To format mathematical expressions, the following rules must be followed. These rules respect and complement the PEP8 (relevant sections includes id20and id28)

  • If operators with different priorities are used, add whitespace around the operators with the lowest priority(ies).
  • There is no space before and after **.
  • There is no space before and after operators *,/. Only exception is if the expression consist of a single operator linking two groups.
  • There a space before and after -, +. Except if : (i) the operator is used to define the sign of the number; (ii) the operator is used in a group to mark higher priority.
  • When splitting an equation, new lines should start with the operator linking the previous and next logical block. Single digit, brackets on a line are forbidden. Use the available horizontal space as much as possible.
# Correct:
i = i + 1
submitted += 1
x = x*2 - 1
hypot2 = x*x + y*y
c = (a+b) * (a-b)
dfdx = sign*(-2*x + 2*y + 2)
result = 2 * x**2 + 3 * x**(2/3)
y = 4*x**2 + 2*x + 1
c_i1j = (1./n**2.
         * np.prod(0.5*(2.+abs(z_ij[i1, :])
                        + abs(z_ij) - abs(z_ij[i1, :]-z_ij)), axis=1))
# Wrong:
i=i+1
submitted +=1
x = x * 2 - 1
hypot2 = x * x + y * y
c = (a + b) * (a - b)
dfdx = sign * (-2 * x + 2 * y + 2)
result = 2 * x ** 2 + 3 * x ** (2 / 3)
y = 4 * x ** 2 + 2 * x + 1
c_i1j = (1.
         / n ** 2.
         * np.prod(0.5 * (2. + abs(z_ij[i1, :])
                          + abs(z_ij) - abs(z_ij[i1, :] - z_ij)), axis=1))
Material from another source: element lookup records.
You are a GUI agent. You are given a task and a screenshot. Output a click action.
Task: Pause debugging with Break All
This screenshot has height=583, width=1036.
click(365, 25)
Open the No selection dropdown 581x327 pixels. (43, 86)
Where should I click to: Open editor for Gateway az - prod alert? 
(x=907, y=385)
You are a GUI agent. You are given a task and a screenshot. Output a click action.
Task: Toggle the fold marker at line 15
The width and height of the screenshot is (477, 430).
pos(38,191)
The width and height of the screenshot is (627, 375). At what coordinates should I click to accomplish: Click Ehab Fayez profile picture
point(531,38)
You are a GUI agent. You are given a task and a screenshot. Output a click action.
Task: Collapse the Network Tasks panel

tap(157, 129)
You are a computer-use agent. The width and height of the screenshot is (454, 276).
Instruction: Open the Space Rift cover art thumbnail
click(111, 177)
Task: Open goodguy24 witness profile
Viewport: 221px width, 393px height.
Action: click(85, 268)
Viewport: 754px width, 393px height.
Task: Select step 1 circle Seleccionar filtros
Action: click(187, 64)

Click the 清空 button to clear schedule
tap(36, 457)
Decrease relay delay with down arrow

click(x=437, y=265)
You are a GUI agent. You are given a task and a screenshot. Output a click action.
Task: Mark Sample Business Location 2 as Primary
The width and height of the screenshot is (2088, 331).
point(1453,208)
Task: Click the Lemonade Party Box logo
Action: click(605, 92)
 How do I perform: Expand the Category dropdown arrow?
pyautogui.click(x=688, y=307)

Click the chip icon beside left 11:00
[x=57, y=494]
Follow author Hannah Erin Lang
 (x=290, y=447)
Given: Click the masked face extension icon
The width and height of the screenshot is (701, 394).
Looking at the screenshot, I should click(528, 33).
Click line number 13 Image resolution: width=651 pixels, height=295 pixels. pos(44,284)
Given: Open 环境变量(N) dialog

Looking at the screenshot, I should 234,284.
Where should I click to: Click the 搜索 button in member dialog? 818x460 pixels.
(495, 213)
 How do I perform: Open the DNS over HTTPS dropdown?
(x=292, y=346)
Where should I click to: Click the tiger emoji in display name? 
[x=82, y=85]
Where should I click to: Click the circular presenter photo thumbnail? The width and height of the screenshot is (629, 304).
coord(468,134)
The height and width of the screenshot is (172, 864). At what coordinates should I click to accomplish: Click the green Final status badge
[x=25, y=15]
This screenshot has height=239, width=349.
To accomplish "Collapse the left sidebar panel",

Thanks for kicking this off @tupui. It’d be nice to have something a little more detailed than PEP 8 (like “no spaces around the ** operator” is missing from PEP 8), and hopefully that will help tool authors to improve how they format numerical code.

Most of your Correct/Wrong examples are clear. The exception is c_i1j. I think it’s very difficult to say which version is better, and also hard to create any rules for your “correct” version. For example, in

         1./n**2.
         * np.prod(...

the precedence for / and * is the same, but only one of the two operators has spaces around it.

1 Like

Thanks for raising this issue @tupui!

What Ralf wrote makes me think that there’s some stylistic input into this, making it very hard to automatically format correctly unless you insert spaces everywhere like black does:

i = i + 1
submitted += 1
x = x * 2 - 1
hypot2 = x * x + y * y
c = (a + b) * (a - b)
dfdx = sign * (-2 * x + 2 * y + 2)
result = 2 * x ** 2 + 3 * x ** (2 / 3)
y = 4 * x ** 2 + 2 * x + 1
c_i1j = (
    1.0
    / n ** 2.0
    * np.prod(
        0.5 * (2.0 + abs(z_ij[i1, :]) + abs(z_ij) - abs(z_ij[i1, :] - z_ij)), axis=1
    )
)

So, perhaps the ideal checker would do what @rkern mentioned on the SciPy issue: ensure that PEP8 (or some superset of that) is conformed to, but not make adjustments where that is already the case.

Thank you @rgommers and @stefanv.

Indeed I should have written this

# Correct:
i = i + 1
submitted += 1
x = x*2 - 1
hypot2 = x*x + y*y
c = (a+b) * (a-b)
dfdx = sign*(-2*x + 2*y + 2)
result = 2*x**2 + 3*x**(2/3)
y = 4*x**2 + 2*x + 1
c_i1j = (1./n**2.
         *np.prod(0.5*(2.+abs(z_ij[i1, :])
                       + abs(z_ij) - abs(z_ij[i1, :]-z_ij)), axis=1))

I agree that it would be difficult to, not just code such a system, but also just write using these rules :sweat_smile:For this to work, it has to be simple. I guess I would be personally ok with what Black does without spaces around **,/,* and spaces otherwise. This would be simpler to use as you wouldn’t have to count and check who has the highest priority, etc.

i = i + 1
submitted += 1
x = x*2 - 1
hypot2 = x*x + y*y
c = (a + b)*(a - b)
dfdx = sign*(-2*x + 2*y + 2)
result = 2*x**2 + 3*x**(2/3)
y = 4*x**2 + 2*x + 1
c_i1j = (
    1.0
    /n**2.0
    *np.prod(
        0.5*(2.0 + abs(z_ij[i1, :]) + abs(z_ij) - abs(z_ij[i1, :] - z_ij)), axis=1
    )
)

Personally, the only operator that really irks me with a space around it is **.

Writing 2*x feels natural, but in the example above I’d expect * np.prod instead of *np.prod. So, it varies even in my own head on a case-by-case basis.